Discussions beginning in 2012 ultimately led to a landmark document from the World Health Organization (WHO) titled, Control and Elimination of Plasmodium vivax: A Technical Brief, published in July 2015. That body of work represents multiple expert consultations coordinated by the WHO Global Malaria Program, along with technical consensus gathering from national malaria control programs via the WHO regional offices around the globe. That document thus represents thoroughly vetted state-of-the-art recommendations for dealing specifically with P. vivax, the first assembly of such by the WHO. This supplement to the journal was commissioned by the WHO and compiles the very substantial body of evidence and analysis informing those recommendations. This introductory narrative to the supplement provides the historical and technological context of global strategy for combatting P. vivax and reducing the burdens of morbidity and mortality it imposes.

Pernicious Malaria

The clinical condition with infection by Plasmodium vivax worsens perniciously, more slowly and less dramatically than with infection by Plasmodium falciparum.

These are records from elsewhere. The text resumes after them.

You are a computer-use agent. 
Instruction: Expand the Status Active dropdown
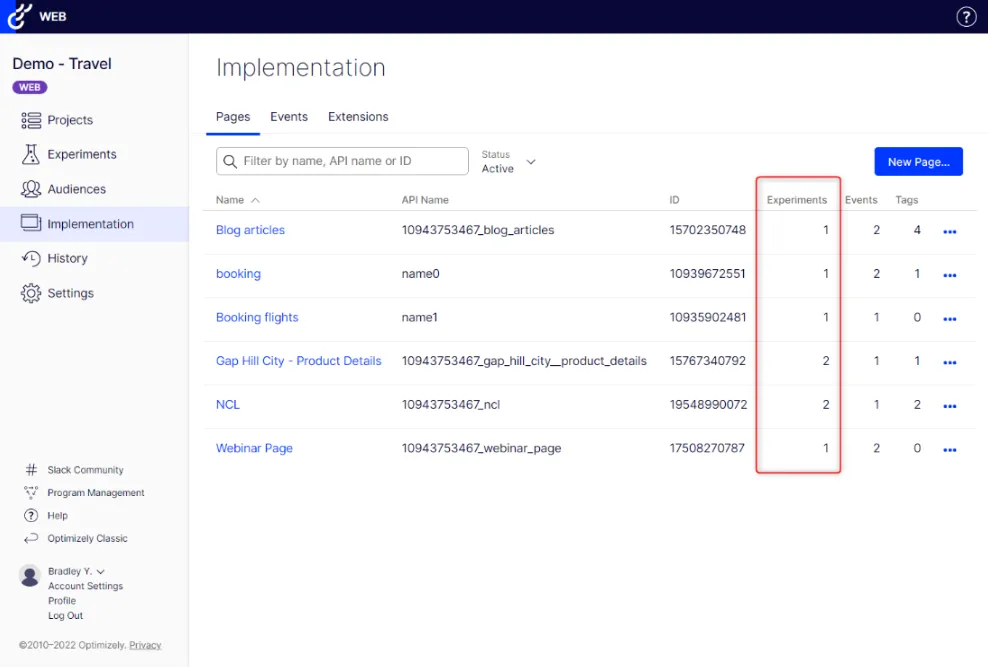(508, 162)
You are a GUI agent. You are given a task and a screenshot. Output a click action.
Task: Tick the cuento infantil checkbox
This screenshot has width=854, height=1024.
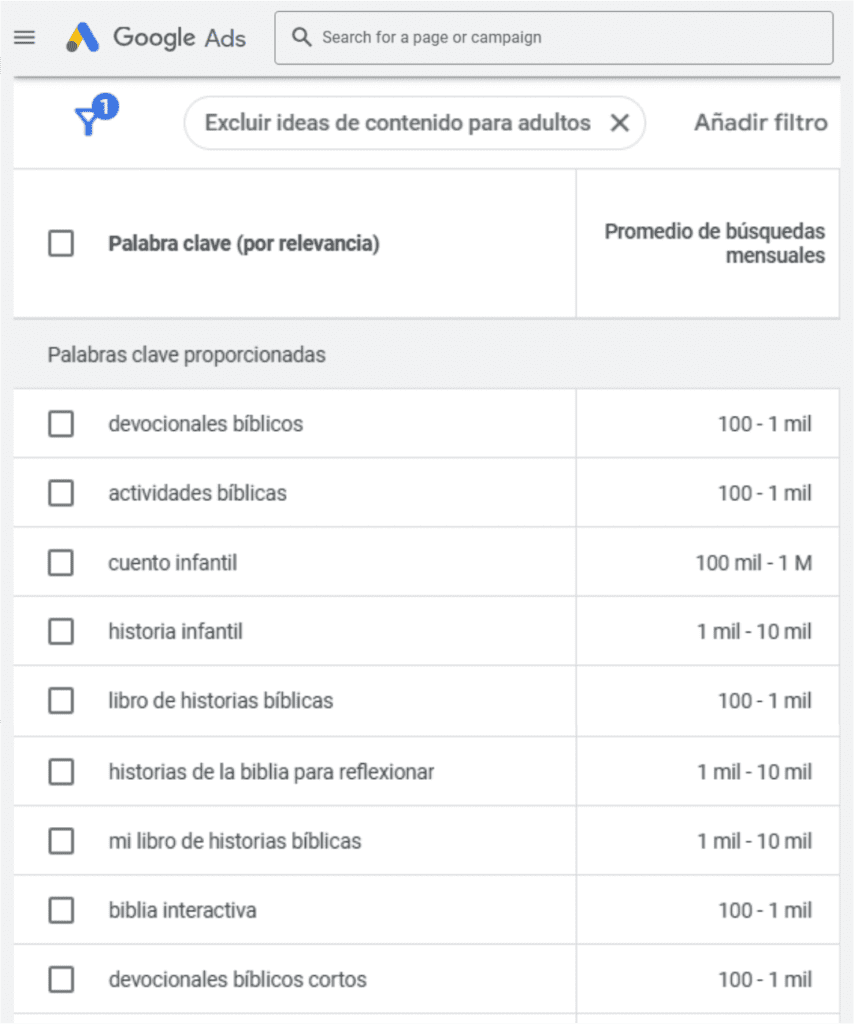(x=61, y=563)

The seemingly sluggish progress of the infection and its comparatively low levels of parasitemia lulled us into thinking it an intrinsically benign species. That false aegis fostered a deep neglect of P. vivax in research, clinical medicine, and public health throughout the second half of the 20th century. Today, we understand that poor access to limited health care results in delayed or inadequate therapy, and in such settings, P. vivax malaria often progresses to states of severe illness essentially similar to those of P. falciparum malaria. In the impoverished and often isolated rural tropics, endemic P. vivax threatens patients and populations because serious problems in the diagnosis, treatment, and control of that infection have not been solved. However, the long deferral of action in doing so may be considered nearly ended.

This extraordinary supplement of the American Journal of Tropical Medicine and Hygiene contains much of the evidence underpinning the World Health Organization's (WHO) Control and Elimination of Plasmodium vivax: A Technical Brief1 released in July 2015. That document had no predecessor, nor does this supplement. WHO guidance on this species had been either included in recommendations regarding malaria generically, or added as virtual afterthoughts in documents taking aim principally at guiding strategy and tactics against Plasmodium falciparum. The Technical Brief thus acknowledges both the importance of P. vivax as a global health problem and the requirement to adopt tactics and strategies rationally suited to the singular features of this species. That consideration explains the voluminous character of this supplement—P. vivax is a more complicated parasite and clinical/public health problem than P. falciparum.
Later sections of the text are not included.